Of history and holidays; of sizzle and steak

July 4 and July 14 are celebrated as national holidays in the US and France respectively. These are celebrated as the acts of American independence and the revolution that saw off the ancien regime in France.

In the case of July 4, the actual declaration took place two days earlier, with the Continental Congress's passage of the resolution (one of the myths about July 4 debunked in the HNN site's page on the topic)
`Resolved, That these United Colonies are, and of right ought to be, free and inde­pendent states, that they are absolved from all allegiance to the British Crown, and that all political connection between them and the state of Great Britain is, and ought to be, totally dissolved.''
In fact, John Adams had thought that
"The Second Day of July 1776 will be the most memorable Epocha, in the History of America. . . . It ought to be solemnized with Pomp and Parade, with Shews, Games, Sports, Guns, Bells, Bonfires, and Illuminations from one End of this Continent to the other from this Time forward forever more."
However, even that may not have been the true revolutionary act. On May 17, 1775, the Continental Congress advised states to set up their own constitutions and it declared the forces assembled outside Boston to be a Continental Army. Arguably assuming the functions of a sovereign government was pretty damn close to a de facto declaration of independence.
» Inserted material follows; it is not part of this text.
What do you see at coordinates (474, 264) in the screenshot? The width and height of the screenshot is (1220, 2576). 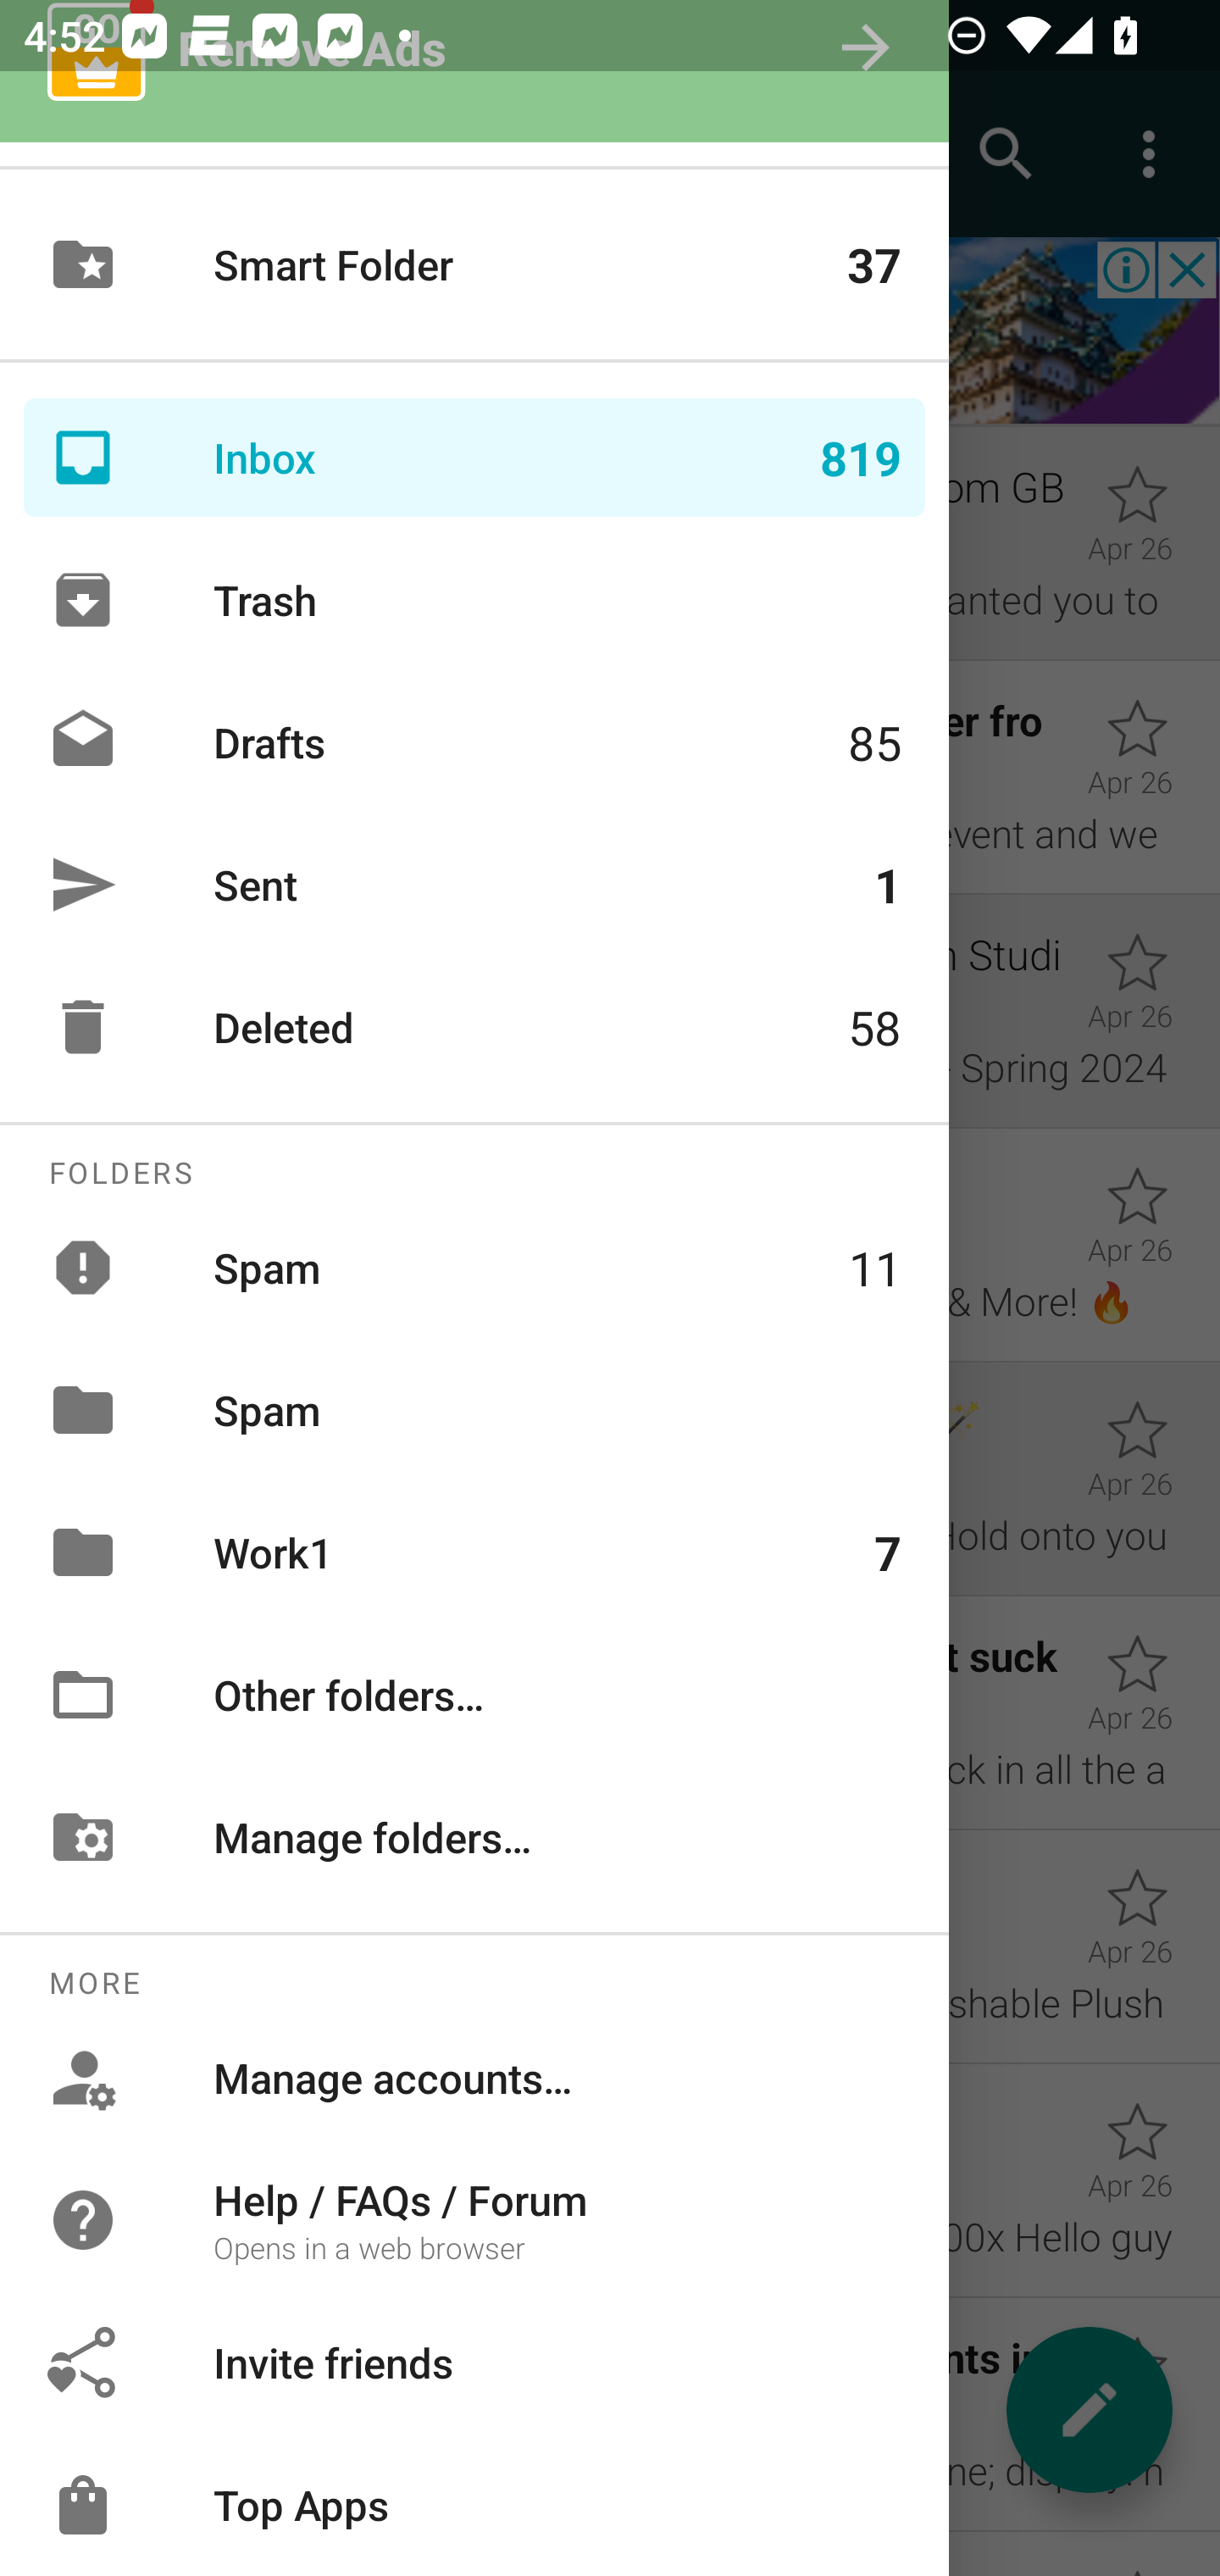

Likewise, the celebration of Bastille Day in France overshadows the Tennis Court Oath. This had its origins on a royal lockout of the Estates-General when it looked like the Third Estate was going to win on a procedural vote that would've given them the dominant position in the ensuing deliberations. On June 20, 1789, over three weeks before the storming of the Bastille, the delegates of the Third Estate assembled at a tennis court and declared themselves a national assembly that wouldn't disperse until the constitution of the kingdom had been rewritten. Again, the true revolutionary act inhered in the assumption of sovereign power.

It is, perhaps, natural for the actual celebrations to center around an easily understood symbolic act than to delve into the more subtle questions of sovereignty. This isn't necessarily a bad thing as long as it inspires a deeper look into the latter kind of events rather than to limit such contemplations to the flashier parts of history.